Así, en dos palabras.
Esta tarde dejé lo que estaba
haciendo, siempre hay tiempo, y me clavé en la tele. Estaban subiendo el
Angliru.
De otra cosa no sabré, pero de bici un
poco. Aunque no haya competido ni corrido vuelta alguna, ni pequeña ni grande.

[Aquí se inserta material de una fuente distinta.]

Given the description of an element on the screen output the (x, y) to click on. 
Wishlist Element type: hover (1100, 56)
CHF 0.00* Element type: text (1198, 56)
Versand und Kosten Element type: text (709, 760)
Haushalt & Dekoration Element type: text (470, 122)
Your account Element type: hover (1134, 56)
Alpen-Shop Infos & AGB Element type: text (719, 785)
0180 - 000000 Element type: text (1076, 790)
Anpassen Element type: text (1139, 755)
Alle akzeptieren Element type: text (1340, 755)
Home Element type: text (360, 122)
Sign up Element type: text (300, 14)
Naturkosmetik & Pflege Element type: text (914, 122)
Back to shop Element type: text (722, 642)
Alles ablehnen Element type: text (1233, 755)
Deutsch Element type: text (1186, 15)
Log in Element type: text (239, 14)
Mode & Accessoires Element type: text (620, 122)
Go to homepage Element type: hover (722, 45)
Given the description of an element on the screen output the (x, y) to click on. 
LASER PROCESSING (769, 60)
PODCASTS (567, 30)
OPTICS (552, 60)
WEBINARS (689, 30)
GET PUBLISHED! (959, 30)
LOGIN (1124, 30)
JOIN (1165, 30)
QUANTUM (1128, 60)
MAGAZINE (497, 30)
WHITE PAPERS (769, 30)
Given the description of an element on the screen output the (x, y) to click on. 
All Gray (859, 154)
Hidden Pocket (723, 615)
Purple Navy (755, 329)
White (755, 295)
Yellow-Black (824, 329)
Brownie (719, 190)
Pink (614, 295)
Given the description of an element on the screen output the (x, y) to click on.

Sé de lo que se sufre sobre el sillín,
agarrado al manillar, tensando los abdominales y sintiendo que las rodillas se
quejan sin romperse. Sé de la boca abierta hasta el espasmo al subir una cuesta
que te deja sin resuello. Sé lo que se siente cuando viene por detrás otro a
todo gas y te pasa como un rayo: te quedas clavao. Y sé lo que te pasa cuando
terminas y te bajas, que las piernas te tiemblan y no te sostienen, que la
mirada no consigue fijarse en nada porque está perdida, y que los pulmones y el
corazón continúan trabajando a todo trapo para devolver al todo a la
normalidad.
Pues esta tarde un señor que se llama
Juanjo Cobo ha dado toda una lección de ciclismo, de agotarse sobre su
bicicleta, de aguantar los fuertes repechos como si muriera en cada pedalada,
de tirar él solo sin más referencia que los muchos seguidores que a ambos lados
de la estrecha carretera le jaleaban y hasta casi le llegaban a estorbar en la
subida, de cambiar el plato a la vista de la meta allá arriba y de levantar la
mano haciendo no sé qué extraño signo con sus dedos (cuernos del bisonte, dijo
el locutor) al entrar sabiéndose vencedor en tan dura etapa.
Me ha parecido impresionante.
El ciclismo es deporte de equipo, pero
quien pedalea es uno mismo. O tiras o no tiras. Y si te quedas sin fuelle, no
hay nada que hacer.
Juanjo Cobo ha sido hoy un “jabato” y
ha llegado al final como todo un campeón.
¡Cuánto he disfrutando viéndolo
pedalear! ¡Cuánto he sufrido viéndolo sufrir!